LA MANO QUE APRIETA

viernes, 18 de septiembre de 2009

Santiago continúa.

Dicen que después de los sesenta, viene la aceptación de la vida con sus angustias y diarreas. Un oligarca coleccionista de historietas, díjome hace tiempo, que la calma vital sobrevenía después de los cincuenta...
En mi caso, la tranquilidad existencial me sobrevino alrededor de los treinta, en pleno agite sub-existencial (sobrevivencia).
Esta calma es mítica y su incentivo es la desconformidad.
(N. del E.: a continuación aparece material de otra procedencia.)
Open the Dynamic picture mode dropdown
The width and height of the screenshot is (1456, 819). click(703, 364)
La calma una vez asumida, traiciona en cualquier momento, la realidad es indescifrable, pero es lo que hay, o que creemos que hay. Enquistarse o evolucionar es entonces una cuestión personal y se parece -no lo es- al amor y a la muerte.
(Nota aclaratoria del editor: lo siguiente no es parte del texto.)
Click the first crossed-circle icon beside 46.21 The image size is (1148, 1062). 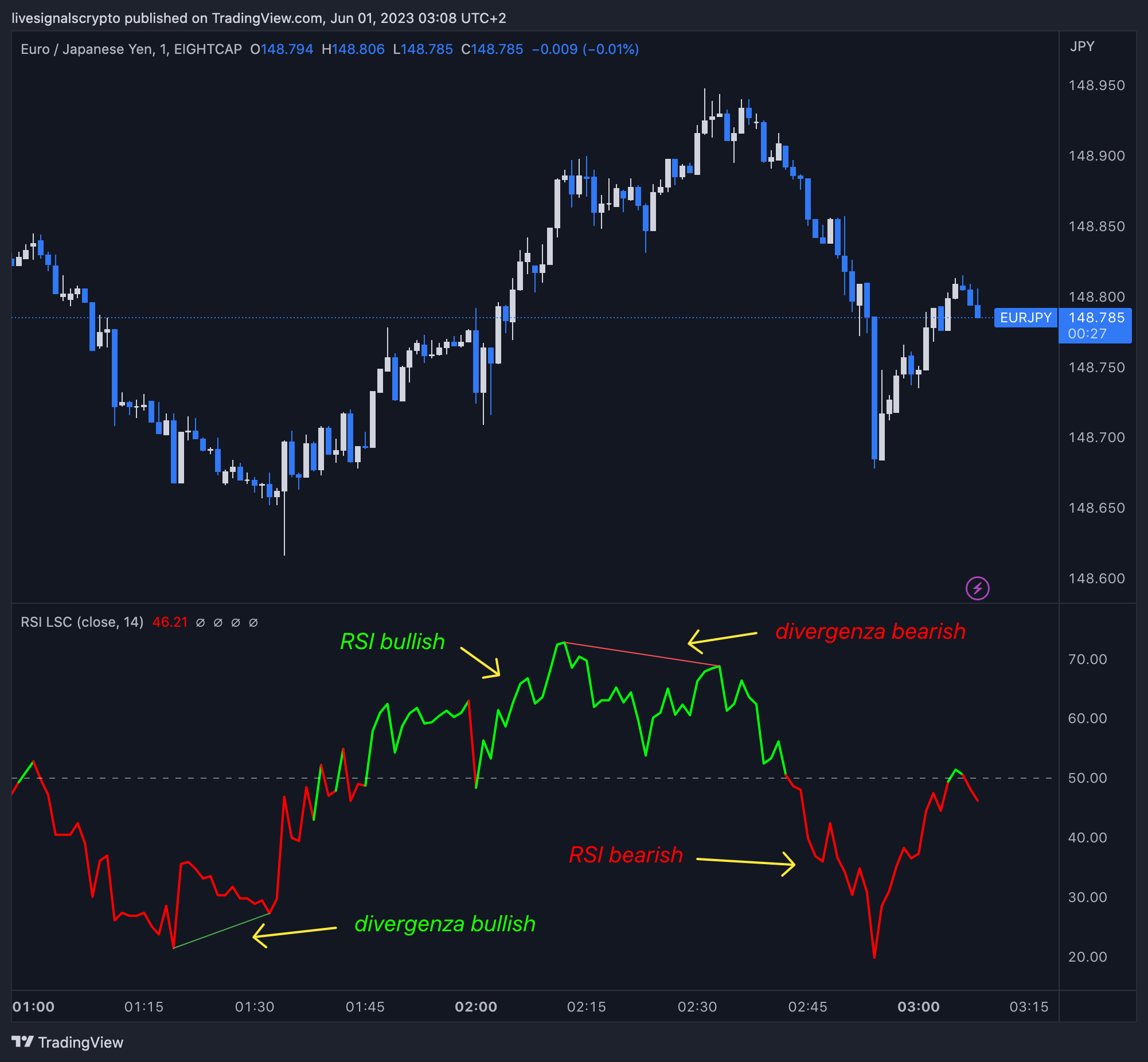(x=201, y=623)
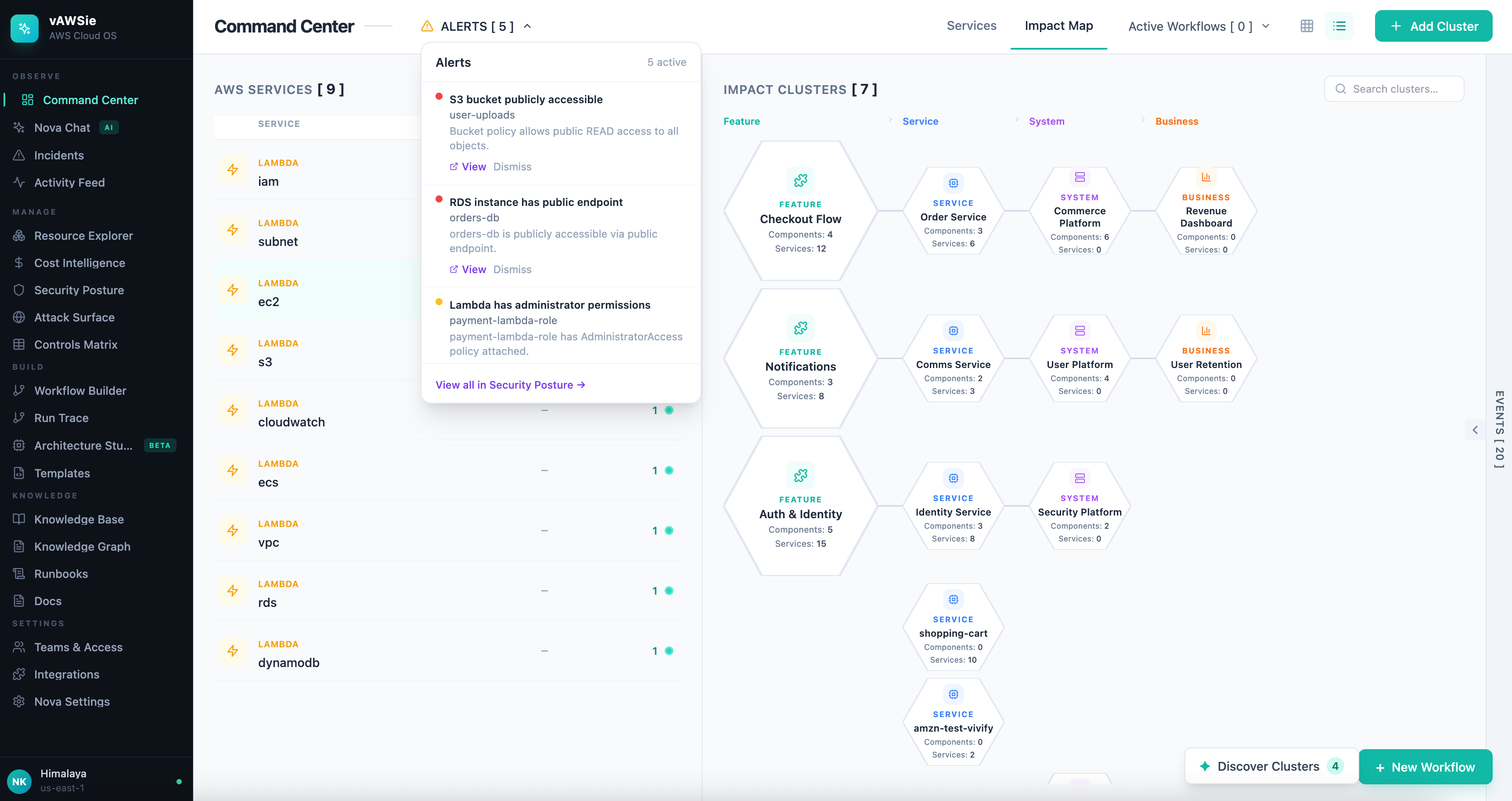Viewport: 1512px width, 801px height.
Task: Switch to list view icon
Action: tap(1339, 26)
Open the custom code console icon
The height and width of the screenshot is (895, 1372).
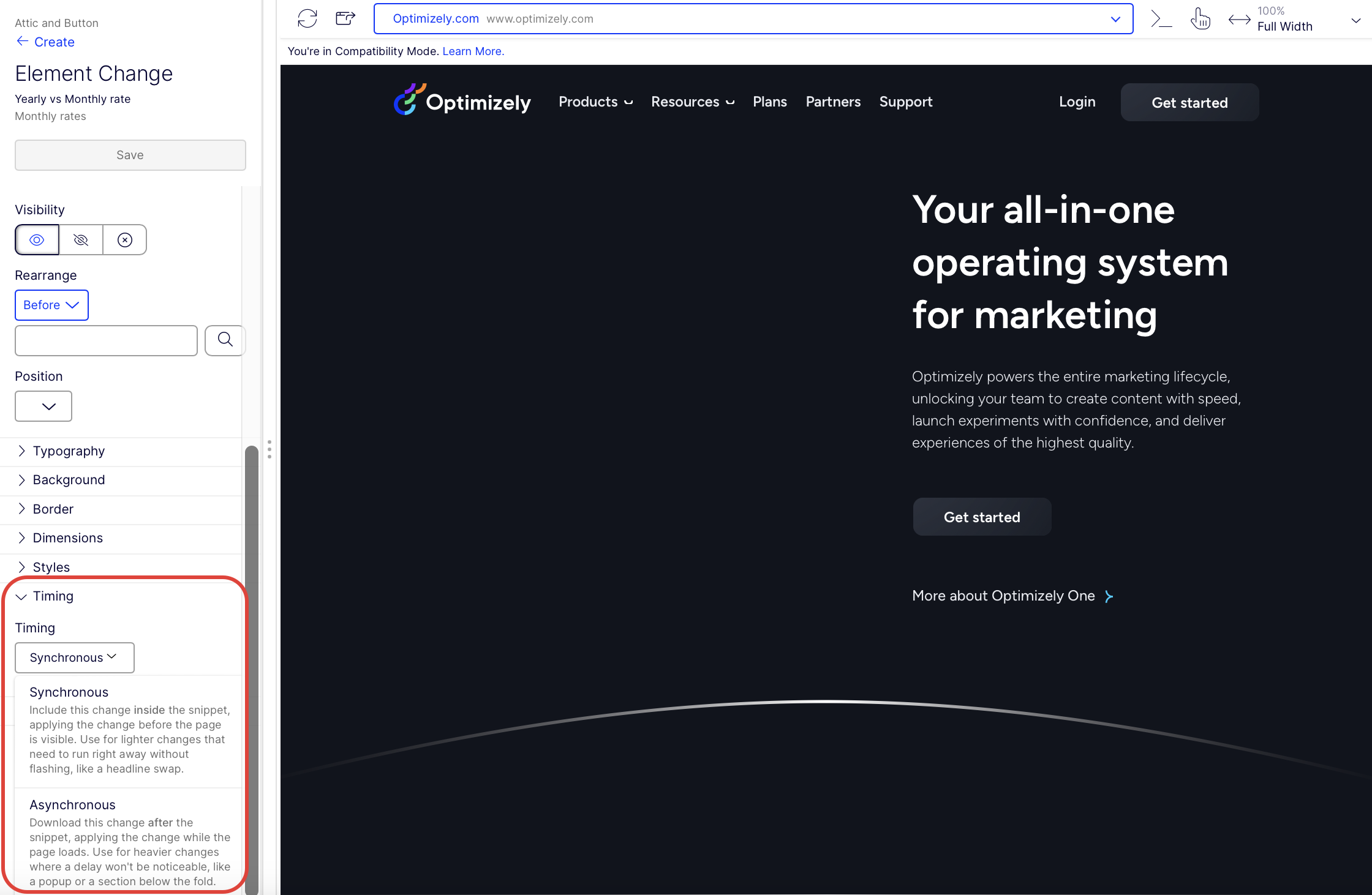point(1161,18)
Santiago traspasó generosamente los setenta. Sin prejuicios apunta a los ochenta. A los que lo acompañaron en el camino y que murieron, le destinó un mismo pésame: "Qué se vayan a la puta qué los parió". Su rabiosismo fue una constante. Su formalismo de fiera desagradecida fue impecable. Cuando la encargada del hotel -en los momentos que hacíamos la mudanza al hogar San Martín- se acercó a despedirlo, la apartó del camino refunfuñando: "¿Porqué no se va a la mierda? Doña". Luego vino la furiosa rabieta del ingreso al hogar. El sensacional escándalo que armó como para que residentes y empleados de la institución, lo conocieran.
La cuasi licantropía del querido degenerado parecía ser el brillante final trágico de la historia. El chaleco de fuerza químico aparentaba ser el inmediato placebo institucional.
Más no fue así. Santiago reflexionó y se adaptó a la situación... Hoy se manifiesta feliz de encontrarse donde se encuentra, alaba los servicios, la comida, hace de guía turístico cuando lo visito... Y todo sin recibir la mínima medicación.
Santiago alcanzó la calma anunciada por los recaudadores de estadísticas.
Está bien, asombra incluso que todo se desenvolviera así, pero es una desilución. Si Santiago hubiera sido cuando lo conocí, cómo es en estos momentos de gran conversión, yo no le hubiera dado bola.